ECLI:NL:HR:2003:AF7923
Hoge Raad
- Cassatie
- W.J.M. Davids
- A.J.A. van Dorst
- B.C. de Savornin Lohman
- Rechtspraak.nl
Vernietiging van de uitspraak van het Hof inzake oplichting en bijkomende straf van openbaarmaking
In deze zaak heeft de Hoge Raad op 17 juni 2003 uitspraak gedaan in een cassatieprocedure tegen een arrest van het Gerechtshof te Amsterdam. De verdachte was eerder door het Hof veroordeeld voor oplichting, valsheid in geschrift, en verduistering, met een gevangenisstraf van achttien maanden en een bijkomende straf van openbaarmaking van de uitspraak. Het Hof had de openbaarmaking gelast op een door het Openbaar Ministerie te bepalen tijdstip in het Noordhollands Dagblad, met geschatte kosten van € 1350,--. Echter, het Hof verzuimde om een bevel tot vervangende hechtenis te geven en om artikel 24c van het Wetboek van Strafrecht te vermelden als wettelijk voorschrift voor de strafoplegging.
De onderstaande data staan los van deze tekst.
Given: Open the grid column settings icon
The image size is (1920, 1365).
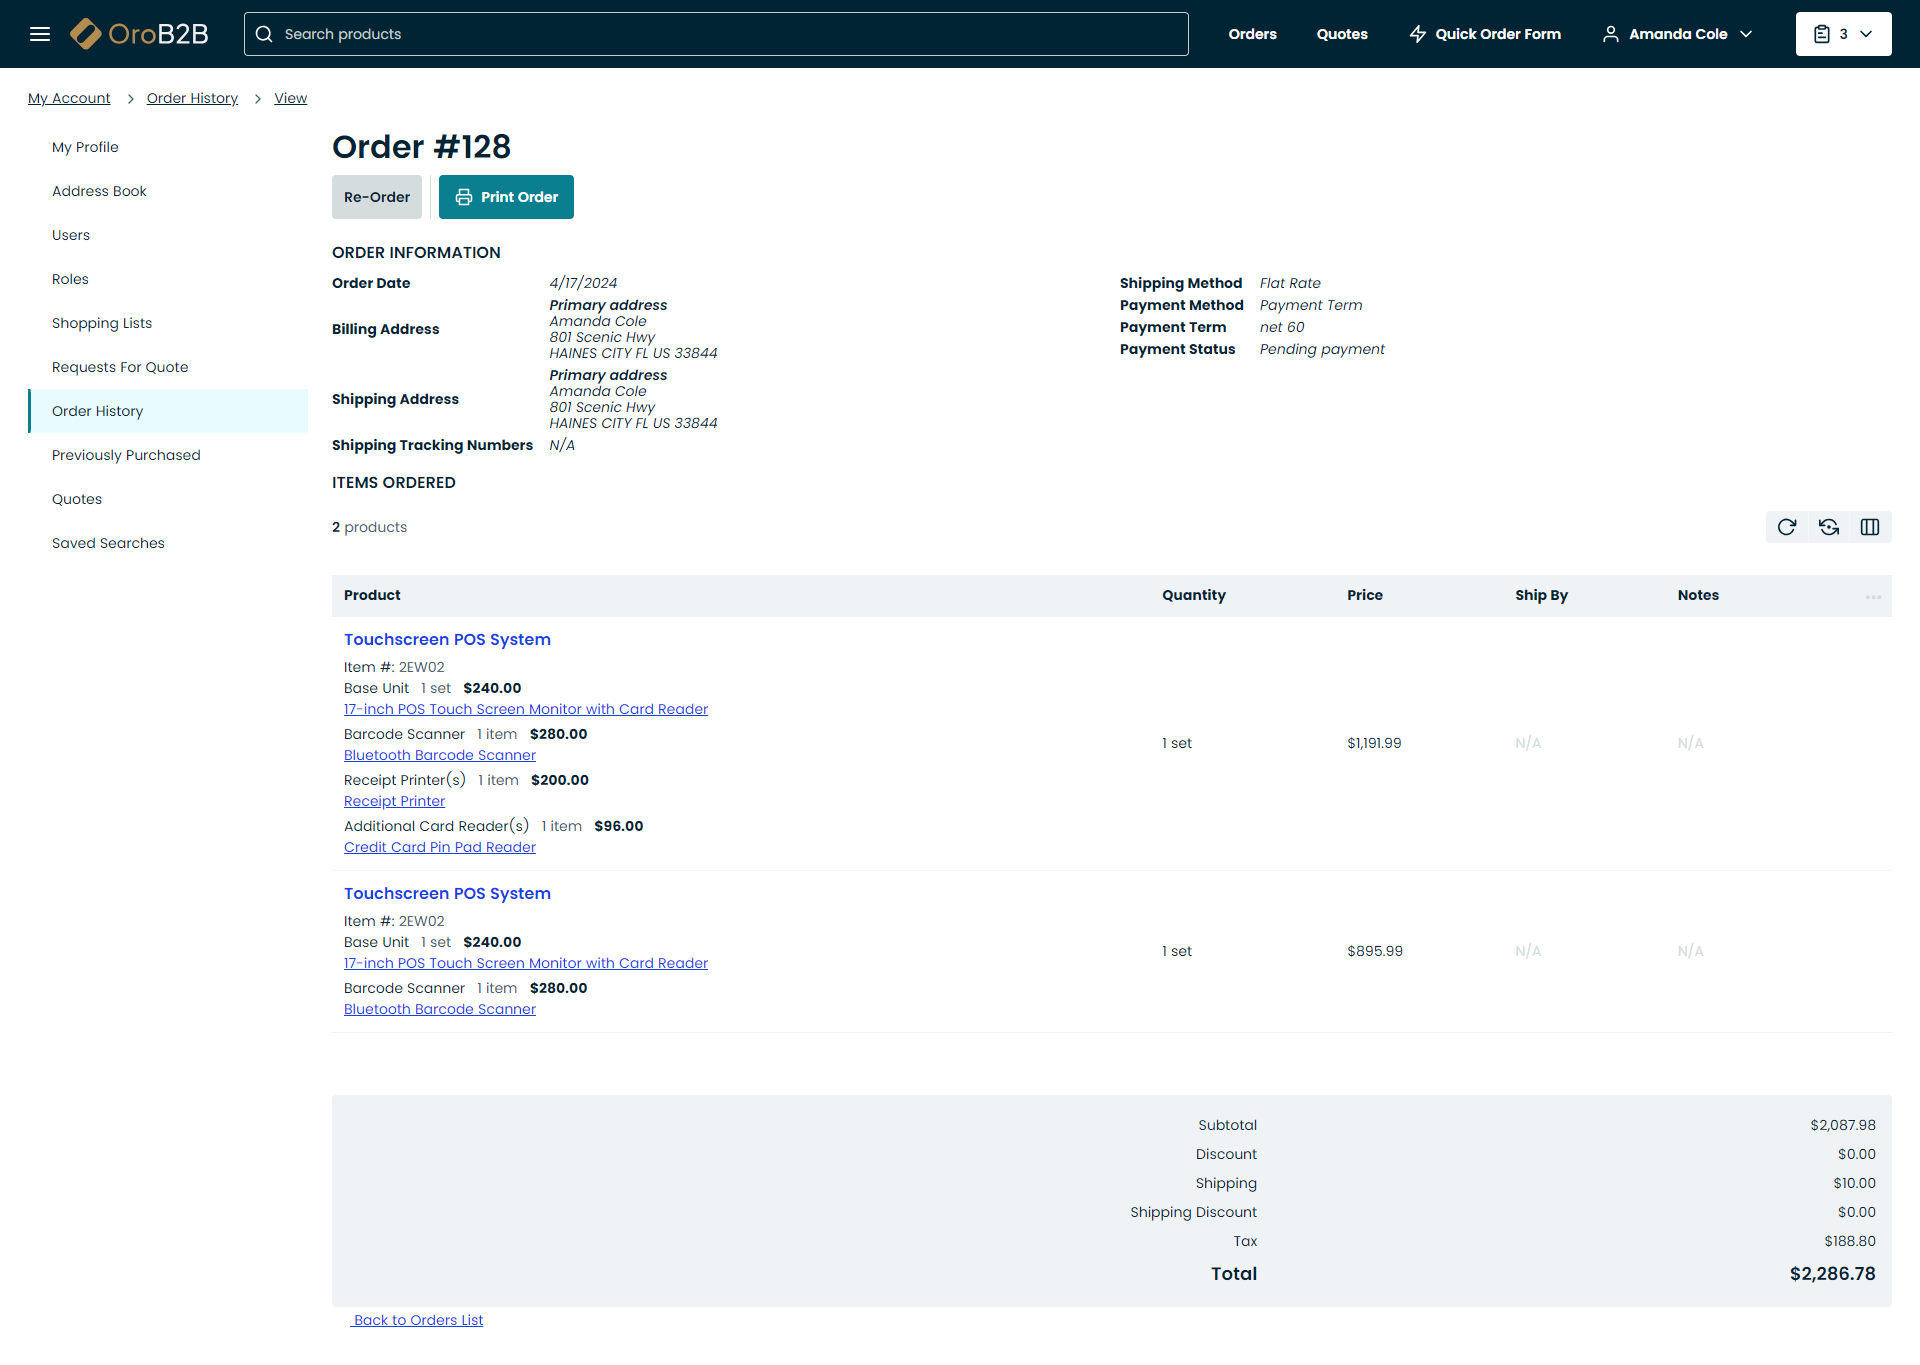Looking at the screenshot, I should tap(1870, 527).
De Hoge Raad vernietigde de bestreden uitspraak voor zover het Hof deze verzuimen had begaan en beval dat bij gebreke van betaling van de kosten van openbaarmaking, vervangende hechtenis voor 27 dagen zou worden opgelegd. De Hoge Raad oordeelde dat de opgelegde straf mede gegrond was op artikel 24c Sr en verwierp het beroep voor het overige. De uitspraak benadrukt het belang van het correct toepassen van wettelijke voorschriften bij de oplegging van bijkomende straffen.